At His weakest point our Lord was tempted by the devil to use His divine power to make bread from stones (he knew He was hungry); throw himself from the pinnacle of the temple (he knew He was weak); and to worship him in exchange for the kingdom of the world (he knew that He was under pressure to suppress His divinity).


Christ overcame for us to reclaim the rights that were relinquished by Adam and Eve when they were tempted to eat the fruit from the Tree of Life. This loss resulted from the “lust of the flesh” (greed), “the lust of the eyes” (covetousness) and the “pride of life” (worship of self) as referred to in 1 John 2:16. In the account of the fall of man recorded in Genesis 3:6, Eve “saw that the fruit of the tree was good for food and pleasing to the eye, and also desirable for gaining wisdom, she took some and ate it. She also gave some to her husband, who was with her, and he ate it.”


Whilst the devil was increasing the depth of his depravity and sin to overcome Christ, Christ was increasing in weakness and humility to resist him. This is a powerful lesson in how we need to exercise self-control in order to overcome our trials and temptations. We are commanded to receive our Lord’s grace which is works at its best, when we are at our weakest (2 Corinthians 12:9).


We must go lower and lower into our nothingness, seeking not to exist – though painful and counter-intuitive it may be- in order for God to be everything in us. “The pride of life”, as demonstrated by the devil leading Christ to the highest pinnacle of the holy city, seeks to worship itself and to revel in its own self-importance.


What can we learn from Christ’s temptation? That God, who is our Creator, must be first and foremost in our lives. Despite what we think, He alone provides our food, sustains us with life and protects us and is therefore worthy of our worship and thanksgiving. At His lowest ebb, Christ revealed His deepest humility, choosing to honour God rather than to rely on Himself, that is true godliness. Where God is everything and He was nothing.

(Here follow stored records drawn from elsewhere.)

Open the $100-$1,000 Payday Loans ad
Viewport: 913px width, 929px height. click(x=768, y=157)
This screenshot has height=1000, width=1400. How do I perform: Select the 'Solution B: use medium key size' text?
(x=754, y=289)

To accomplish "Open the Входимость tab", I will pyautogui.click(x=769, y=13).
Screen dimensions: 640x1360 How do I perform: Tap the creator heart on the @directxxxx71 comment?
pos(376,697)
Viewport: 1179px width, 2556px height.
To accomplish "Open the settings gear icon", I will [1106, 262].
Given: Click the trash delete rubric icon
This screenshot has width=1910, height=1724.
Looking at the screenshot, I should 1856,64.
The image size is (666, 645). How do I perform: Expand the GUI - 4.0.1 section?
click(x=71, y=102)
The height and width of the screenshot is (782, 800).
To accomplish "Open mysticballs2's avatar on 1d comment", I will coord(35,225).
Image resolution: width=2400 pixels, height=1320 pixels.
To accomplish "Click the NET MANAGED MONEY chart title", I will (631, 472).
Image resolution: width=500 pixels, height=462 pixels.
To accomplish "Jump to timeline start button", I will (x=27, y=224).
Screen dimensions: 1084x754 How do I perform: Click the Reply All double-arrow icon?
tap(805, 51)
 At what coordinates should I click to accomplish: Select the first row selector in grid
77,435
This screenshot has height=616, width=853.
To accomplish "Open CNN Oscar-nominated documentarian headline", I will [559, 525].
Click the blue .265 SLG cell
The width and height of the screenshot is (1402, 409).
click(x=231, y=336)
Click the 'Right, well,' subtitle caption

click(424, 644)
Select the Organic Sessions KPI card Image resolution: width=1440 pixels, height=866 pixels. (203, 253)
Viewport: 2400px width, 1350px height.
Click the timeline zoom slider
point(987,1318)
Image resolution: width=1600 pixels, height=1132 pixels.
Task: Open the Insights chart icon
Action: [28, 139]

By contrast the enemy wants us to think that we are everything so that God has no value in our lives, this is mere deception, remember he is after all “the father of lies.”

Pride is the height of his power and the depth of his depravity. There are no halfway houses, God has to be all, the bible reminds us that we cannot serve two masters we will love one and hate the other (Luke 16:13).


At the end of the temptation the angels minister to Christ. We have to realise that even at our lowest point, we too must give God our greatest honour and He will send His angels to minister to us. Through Christ’s example we are shown that when we humble ourselves and do not retaliate, we are in effect presenting “our body as a living, sacrifice holy and acceptable to God, which is our reasonable act of service” (Romans 12:1). This is true obedience to our Creator.